### Problem requirements
How many of the rows below contain the string "button"? Reply with the number alone.

### Input for this task
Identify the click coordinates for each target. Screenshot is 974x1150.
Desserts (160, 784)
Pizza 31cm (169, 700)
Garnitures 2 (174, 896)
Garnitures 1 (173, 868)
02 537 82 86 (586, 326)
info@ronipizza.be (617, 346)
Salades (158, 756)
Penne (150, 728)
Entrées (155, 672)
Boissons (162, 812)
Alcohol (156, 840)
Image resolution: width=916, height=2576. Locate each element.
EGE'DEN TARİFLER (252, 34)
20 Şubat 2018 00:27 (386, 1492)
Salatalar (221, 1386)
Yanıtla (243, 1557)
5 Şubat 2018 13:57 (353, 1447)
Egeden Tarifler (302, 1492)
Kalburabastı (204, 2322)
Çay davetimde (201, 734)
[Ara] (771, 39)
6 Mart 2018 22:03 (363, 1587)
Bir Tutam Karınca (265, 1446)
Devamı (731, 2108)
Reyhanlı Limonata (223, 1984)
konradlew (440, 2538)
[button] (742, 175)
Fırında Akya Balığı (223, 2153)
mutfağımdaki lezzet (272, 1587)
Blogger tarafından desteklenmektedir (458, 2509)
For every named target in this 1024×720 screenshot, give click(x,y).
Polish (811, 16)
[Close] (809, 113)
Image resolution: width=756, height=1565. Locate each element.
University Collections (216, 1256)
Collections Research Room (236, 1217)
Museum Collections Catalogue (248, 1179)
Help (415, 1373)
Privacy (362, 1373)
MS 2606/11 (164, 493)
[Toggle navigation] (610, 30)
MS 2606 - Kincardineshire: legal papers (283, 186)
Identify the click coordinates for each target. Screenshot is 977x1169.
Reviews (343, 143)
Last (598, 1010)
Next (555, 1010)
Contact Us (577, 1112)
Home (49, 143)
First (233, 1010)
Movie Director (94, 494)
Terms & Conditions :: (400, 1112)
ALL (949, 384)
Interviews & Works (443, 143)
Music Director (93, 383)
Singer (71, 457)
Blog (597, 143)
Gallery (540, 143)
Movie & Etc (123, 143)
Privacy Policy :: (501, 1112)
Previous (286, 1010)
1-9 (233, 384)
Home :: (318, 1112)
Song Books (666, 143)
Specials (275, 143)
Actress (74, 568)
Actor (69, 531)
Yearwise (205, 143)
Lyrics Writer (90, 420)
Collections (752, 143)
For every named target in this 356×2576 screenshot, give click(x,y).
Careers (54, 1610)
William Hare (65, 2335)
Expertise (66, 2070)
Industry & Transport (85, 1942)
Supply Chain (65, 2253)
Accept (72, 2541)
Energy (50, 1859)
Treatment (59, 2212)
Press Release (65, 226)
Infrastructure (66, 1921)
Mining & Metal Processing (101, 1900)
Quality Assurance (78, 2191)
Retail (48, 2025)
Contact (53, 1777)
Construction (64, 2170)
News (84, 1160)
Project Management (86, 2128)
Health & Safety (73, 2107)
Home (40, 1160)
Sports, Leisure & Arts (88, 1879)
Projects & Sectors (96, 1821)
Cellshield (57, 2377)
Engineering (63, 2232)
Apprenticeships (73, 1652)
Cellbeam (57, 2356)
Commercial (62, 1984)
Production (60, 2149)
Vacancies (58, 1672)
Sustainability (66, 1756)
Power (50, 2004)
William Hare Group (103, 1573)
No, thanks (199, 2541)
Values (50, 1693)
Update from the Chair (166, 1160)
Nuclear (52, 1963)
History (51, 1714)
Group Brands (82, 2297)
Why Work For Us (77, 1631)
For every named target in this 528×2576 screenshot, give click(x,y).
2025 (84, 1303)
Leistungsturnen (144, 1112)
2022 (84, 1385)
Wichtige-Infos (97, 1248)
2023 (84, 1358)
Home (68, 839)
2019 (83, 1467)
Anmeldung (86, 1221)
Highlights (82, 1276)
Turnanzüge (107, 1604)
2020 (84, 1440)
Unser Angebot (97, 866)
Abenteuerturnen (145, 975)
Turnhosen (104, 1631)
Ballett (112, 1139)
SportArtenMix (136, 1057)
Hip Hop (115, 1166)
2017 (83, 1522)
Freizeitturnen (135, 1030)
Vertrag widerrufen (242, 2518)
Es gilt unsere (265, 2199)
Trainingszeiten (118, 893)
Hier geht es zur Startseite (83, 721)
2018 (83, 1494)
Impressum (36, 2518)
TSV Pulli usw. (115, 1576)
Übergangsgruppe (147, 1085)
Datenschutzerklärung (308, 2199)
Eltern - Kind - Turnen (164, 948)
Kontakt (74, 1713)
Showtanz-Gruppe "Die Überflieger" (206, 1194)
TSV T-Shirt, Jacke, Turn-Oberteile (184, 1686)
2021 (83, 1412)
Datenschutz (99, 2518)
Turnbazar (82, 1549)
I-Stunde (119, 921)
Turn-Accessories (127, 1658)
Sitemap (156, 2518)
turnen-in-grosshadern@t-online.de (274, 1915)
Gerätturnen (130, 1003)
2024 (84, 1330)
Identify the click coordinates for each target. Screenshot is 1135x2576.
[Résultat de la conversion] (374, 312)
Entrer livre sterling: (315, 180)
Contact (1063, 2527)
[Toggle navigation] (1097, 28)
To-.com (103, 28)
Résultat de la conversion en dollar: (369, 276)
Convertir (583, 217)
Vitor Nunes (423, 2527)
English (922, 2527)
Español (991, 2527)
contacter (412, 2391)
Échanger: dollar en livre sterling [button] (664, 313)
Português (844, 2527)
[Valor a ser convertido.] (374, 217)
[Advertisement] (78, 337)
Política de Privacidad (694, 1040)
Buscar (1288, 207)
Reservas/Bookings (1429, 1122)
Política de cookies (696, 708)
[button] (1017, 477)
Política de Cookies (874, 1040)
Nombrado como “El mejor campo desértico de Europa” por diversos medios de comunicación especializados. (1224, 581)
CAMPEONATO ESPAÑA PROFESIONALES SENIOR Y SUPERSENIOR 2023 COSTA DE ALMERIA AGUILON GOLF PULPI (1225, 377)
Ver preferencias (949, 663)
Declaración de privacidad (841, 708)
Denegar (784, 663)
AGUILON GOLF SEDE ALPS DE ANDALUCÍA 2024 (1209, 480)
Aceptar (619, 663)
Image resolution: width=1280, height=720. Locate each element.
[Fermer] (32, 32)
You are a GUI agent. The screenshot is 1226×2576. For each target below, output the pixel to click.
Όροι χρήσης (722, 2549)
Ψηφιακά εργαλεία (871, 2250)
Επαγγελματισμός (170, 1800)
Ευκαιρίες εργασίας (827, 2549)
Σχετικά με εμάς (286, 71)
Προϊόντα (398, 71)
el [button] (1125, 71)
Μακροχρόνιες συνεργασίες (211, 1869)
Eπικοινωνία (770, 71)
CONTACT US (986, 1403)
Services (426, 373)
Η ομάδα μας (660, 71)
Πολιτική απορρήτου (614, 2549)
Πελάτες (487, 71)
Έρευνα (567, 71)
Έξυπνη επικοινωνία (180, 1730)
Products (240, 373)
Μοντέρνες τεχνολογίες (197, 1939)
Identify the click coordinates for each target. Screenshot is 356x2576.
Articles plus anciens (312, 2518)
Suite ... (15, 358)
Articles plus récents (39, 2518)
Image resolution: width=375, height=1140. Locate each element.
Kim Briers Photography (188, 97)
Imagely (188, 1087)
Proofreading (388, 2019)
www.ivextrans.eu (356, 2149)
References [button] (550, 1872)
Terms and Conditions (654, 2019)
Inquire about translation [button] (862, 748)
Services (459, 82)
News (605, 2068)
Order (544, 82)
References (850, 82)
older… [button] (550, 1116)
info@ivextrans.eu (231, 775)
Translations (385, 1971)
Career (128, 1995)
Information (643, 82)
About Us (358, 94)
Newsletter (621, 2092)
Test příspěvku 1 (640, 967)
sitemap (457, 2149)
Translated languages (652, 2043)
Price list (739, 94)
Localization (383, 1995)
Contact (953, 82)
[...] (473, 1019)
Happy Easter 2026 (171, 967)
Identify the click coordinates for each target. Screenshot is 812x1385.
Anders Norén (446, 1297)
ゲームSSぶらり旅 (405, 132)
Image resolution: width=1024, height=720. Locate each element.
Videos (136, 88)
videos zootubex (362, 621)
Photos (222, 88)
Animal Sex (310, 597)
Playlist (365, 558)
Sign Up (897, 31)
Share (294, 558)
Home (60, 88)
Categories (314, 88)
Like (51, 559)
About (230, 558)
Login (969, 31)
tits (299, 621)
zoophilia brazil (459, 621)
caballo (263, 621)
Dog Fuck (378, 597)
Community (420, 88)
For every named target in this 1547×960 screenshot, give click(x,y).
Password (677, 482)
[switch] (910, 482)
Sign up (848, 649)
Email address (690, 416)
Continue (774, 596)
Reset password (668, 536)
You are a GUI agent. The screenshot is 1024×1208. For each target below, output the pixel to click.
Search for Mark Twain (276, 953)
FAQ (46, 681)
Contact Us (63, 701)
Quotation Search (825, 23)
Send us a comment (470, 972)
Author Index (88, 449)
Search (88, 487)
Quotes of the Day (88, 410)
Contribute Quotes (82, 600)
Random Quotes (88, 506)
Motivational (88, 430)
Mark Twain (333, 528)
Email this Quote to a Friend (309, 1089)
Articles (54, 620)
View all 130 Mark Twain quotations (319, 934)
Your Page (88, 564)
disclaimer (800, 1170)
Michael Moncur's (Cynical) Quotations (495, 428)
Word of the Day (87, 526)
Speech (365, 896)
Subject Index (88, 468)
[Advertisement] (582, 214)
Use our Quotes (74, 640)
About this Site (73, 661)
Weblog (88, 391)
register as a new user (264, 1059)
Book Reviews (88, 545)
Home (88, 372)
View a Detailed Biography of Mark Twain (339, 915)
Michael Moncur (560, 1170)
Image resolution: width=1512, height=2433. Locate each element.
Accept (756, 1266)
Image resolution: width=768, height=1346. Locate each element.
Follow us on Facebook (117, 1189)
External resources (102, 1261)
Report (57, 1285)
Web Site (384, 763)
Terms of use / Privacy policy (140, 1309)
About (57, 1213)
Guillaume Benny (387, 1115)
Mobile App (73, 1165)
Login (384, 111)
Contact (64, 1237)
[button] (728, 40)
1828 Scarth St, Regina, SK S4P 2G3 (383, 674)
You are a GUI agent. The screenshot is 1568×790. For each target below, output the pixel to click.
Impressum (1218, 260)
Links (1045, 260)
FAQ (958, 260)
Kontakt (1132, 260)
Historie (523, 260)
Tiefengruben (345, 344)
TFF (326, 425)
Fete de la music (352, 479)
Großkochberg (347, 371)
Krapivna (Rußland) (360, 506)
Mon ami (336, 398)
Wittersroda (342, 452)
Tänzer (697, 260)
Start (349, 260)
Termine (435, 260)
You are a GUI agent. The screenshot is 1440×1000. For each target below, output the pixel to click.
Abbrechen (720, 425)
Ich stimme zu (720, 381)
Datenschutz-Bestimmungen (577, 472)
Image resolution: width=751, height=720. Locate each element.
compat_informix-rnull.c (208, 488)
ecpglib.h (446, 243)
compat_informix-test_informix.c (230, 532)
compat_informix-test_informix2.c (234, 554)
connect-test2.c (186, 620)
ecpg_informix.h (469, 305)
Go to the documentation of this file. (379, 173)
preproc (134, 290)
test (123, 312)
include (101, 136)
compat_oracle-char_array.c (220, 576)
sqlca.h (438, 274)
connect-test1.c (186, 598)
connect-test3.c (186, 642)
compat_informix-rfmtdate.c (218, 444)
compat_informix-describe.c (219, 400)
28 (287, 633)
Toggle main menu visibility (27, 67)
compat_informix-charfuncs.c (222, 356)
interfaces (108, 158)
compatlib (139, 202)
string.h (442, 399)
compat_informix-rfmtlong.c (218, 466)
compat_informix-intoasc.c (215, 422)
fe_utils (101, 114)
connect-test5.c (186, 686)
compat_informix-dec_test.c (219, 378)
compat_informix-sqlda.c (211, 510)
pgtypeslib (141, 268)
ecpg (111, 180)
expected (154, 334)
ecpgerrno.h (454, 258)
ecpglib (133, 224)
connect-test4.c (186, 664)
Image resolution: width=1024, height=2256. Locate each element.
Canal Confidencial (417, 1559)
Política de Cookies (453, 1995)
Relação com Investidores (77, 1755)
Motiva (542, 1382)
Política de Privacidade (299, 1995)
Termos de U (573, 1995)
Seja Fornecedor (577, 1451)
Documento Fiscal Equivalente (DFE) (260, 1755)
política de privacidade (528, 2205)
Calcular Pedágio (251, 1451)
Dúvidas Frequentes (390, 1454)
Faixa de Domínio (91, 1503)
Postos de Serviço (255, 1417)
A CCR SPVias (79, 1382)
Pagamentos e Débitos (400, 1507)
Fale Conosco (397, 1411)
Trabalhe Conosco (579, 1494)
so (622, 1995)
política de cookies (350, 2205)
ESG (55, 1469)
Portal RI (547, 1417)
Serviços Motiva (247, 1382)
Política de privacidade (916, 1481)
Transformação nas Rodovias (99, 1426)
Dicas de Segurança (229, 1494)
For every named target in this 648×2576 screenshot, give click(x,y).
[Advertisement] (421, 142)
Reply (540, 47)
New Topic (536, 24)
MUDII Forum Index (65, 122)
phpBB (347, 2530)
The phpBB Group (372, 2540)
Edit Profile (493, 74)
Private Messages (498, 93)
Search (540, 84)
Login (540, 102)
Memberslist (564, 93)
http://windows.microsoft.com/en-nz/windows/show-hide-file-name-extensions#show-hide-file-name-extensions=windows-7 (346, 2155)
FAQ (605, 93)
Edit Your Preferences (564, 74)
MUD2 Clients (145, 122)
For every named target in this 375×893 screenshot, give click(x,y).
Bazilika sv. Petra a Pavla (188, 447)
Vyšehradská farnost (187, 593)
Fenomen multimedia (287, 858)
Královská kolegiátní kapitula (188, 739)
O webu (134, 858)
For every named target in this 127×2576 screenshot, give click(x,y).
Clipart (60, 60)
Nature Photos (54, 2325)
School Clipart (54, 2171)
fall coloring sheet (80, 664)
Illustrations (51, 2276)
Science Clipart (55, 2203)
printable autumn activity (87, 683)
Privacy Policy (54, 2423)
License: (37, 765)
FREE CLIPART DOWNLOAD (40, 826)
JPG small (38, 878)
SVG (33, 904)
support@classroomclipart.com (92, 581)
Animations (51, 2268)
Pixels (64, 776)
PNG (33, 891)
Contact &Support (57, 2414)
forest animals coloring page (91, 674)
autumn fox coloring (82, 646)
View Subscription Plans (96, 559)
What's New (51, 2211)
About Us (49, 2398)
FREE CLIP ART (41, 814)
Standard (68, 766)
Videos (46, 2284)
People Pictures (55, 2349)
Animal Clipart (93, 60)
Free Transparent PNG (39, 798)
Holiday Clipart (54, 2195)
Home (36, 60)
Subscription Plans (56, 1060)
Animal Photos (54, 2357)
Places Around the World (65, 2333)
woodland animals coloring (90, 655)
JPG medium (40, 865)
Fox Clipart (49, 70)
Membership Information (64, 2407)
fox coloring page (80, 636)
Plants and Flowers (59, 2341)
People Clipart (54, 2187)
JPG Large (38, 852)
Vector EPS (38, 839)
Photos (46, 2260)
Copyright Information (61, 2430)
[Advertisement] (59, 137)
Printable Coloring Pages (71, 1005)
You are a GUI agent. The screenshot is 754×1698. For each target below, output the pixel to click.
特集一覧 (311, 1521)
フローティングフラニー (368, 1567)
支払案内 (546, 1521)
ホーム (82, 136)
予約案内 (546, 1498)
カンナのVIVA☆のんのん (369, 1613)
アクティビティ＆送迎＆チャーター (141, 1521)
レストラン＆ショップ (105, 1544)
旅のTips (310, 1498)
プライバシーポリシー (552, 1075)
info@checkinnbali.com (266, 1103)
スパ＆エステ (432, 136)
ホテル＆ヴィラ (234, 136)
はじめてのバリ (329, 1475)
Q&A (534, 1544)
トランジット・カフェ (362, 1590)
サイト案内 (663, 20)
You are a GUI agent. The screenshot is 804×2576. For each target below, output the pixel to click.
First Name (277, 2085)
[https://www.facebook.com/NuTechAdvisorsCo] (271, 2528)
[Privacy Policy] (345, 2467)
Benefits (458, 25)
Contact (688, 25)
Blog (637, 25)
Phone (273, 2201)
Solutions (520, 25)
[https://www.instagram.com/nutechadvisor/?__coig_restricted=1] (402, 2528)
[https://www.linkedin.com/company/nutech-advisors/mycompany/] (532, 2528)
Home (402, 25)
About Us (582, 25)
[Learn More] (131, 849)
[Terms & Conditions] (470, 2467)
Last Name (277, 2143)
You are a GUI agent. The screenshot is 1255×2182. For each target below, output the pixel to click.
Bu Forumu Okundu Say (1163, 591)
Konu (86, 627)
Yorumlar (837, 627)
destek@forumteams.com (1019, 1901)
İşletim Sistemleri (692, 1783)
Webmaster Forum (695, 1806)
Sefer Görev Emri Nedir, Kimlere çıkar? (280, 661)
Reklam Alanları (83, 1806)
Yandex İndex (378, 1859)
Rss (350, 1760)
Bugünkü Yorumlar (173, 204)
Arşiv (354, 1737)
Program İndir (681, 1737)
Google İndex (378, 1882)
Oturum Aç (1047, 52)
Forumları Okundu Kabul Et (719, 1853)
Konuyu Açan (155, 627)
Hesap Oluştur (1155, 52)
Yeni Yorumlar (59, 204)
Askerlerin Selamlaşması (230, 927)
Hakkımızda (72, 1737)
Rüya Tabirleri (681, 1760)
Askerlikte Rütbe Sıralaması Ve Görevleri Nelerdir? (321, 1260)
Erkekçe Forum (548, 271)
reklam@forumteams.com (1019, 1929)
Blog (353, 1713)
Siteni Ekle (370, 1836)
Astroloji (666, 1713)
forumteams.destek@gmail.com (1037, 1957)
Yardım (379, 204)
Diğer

### Answer below
8